The TFR has been studied for decades by the H i and optical communities, initially for its value as a distance indicator and later for its importance for galaxy evolution studies (e.g. Aaronson, Huchra & Mould 1979; Bottinelli et al. 1983; Giovanelli et al. 1997b; Verheijen 2001; Kannappan, Fabricant & Franx 2002; Courteau et al. 2007; Pizagno et al. 2007; Reyes et al. 2011). More recently, IFS surveys (as well as molecular gas studies, e.g. Davis et al. 2011; Tiley et al. 2016; Topal et al. 2018) have contributed to the existing body of work (e.g. Cortese et al. 2014; Bloom et al. 2017; Aquino-Ortíz et al. 2018; Barat et al. 2019). Interestingly, optical studies based on both IFS and long-slit spectroscopy have found an increase of scatter of the stellar-mass TFR at low stellar masses (Simons et al. 2015; Bloom et al. 2017), which is not seen in the H i relation (this scatter is in the opposite direction of the gas-rich dwarf galaxies that are outliers of the H i stellar TFR, but not of the baryonic one). The scatter at low stellar mass of the optical TFR has been attributed to an increase of gas velocity dispersion (Simons et al. 2015), potentially associated with high |$\rm H\alpha$| kinematic asymmetry (Bloom et al. 2017) in those systems.
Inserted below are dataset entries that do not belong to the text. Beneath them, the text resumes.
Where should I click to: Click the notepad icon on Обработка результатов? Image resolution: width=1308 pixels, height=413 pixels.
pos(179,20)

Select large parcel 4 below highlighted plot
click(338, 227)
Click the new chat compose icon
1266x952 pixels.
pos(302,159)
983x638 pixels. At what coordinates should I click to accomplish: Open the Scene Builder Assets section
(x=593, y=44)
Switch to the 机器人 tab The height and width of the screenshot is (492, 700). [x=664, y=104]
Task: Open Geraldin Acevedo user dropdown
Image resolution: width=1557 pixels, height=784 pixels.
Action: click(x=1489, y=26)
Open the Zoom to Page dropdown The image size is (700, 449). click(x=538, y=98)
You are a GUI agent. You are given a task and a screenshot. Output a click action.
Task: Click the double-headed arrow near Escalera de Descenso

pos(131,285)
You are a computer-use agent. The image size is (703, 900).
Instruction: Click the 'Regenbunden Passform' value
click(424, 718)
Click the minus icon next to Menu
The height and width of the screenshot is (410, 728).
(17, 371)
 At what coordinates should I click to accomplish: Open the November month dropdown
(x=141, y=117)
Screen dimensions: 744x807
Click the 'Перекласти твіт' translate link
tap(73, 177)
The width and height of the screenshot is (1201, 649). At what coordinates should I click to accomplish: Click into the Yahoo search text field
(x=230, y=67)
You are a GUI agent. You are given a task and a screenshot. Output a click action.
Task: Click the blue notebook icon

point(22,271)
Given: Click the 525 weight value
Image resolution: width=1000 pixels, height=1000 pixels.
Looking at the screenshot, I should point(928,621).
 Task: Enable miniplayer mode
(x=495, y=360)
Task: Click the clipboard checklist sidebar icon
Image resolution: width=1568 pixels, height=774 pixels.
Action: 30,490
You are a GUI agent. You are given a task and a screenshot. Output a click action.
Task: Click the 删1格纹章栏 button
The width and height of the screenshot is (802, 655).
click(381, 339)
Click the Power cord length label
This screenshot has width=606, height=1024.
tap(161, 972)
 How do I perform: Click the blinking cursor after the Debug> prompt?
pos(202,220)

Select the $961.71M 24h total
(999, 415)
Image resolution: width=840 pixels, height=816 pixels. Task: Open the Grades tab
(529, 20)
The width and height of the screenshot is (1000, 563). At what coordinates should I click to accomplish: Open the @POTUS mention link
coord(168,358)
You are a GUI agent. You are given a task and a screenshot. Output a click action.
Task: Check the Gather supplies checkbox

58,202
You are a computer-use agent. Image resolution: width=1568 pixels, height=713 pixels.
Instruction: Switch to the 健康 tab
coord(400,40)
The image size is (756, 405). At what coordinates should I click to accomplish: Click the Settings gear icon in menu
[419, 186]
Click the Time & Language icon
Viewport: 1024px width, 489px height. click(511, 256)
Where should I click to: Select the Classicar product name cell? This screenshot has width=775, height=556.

Naturally, comparing H i and optical and TFRs presents several challenges because, in addition to different sample selection, tensions could arise from the different kinematic tracers used (cold versus ionized gas or stars), their radial extent, velocity definition (circular versus rotational) and the radius at which the velocity is measured (see e.g. Courteau 1997; Verheijen 2001; Catinella, Haynes & Giovanelli 2007; Lelli et al. 2019). Lelli et al. (2019) discussed some of these points in detail, and showed how these differences affect the baryonic TFR based on the Spitzer Photometry and Accurate Rotation Curve (SPARC; Lelli, McGaugh & Schombert 2016a) sample of galaxies with H i and |$\rm H\alpha$| rotation curves available. This is particularly important when comparing TFR samples based on local galaxies with higher redshift measurements (e.g. Fernández Lorenzo et al. 2009; Übler et al. 2017; Tiley et al. 2019) or predictions from theory and numerical simulations (e.g. Mo, Mao & White 1998; Navarro & Steinmetz 2000; Governato et al. 2007; Marinacci, Pakmor & Springel 2014; Brook, Santos-Santos & Stinson 2016; Glowacki, Elson & Davé 2020). In this context, here we compare the stellar and baryonic mass TFRs based on these tracers and discuss the origin of the tensions mentioned above for a sample with both |$\rm H\alpha$| and H i data available and uniformly measured.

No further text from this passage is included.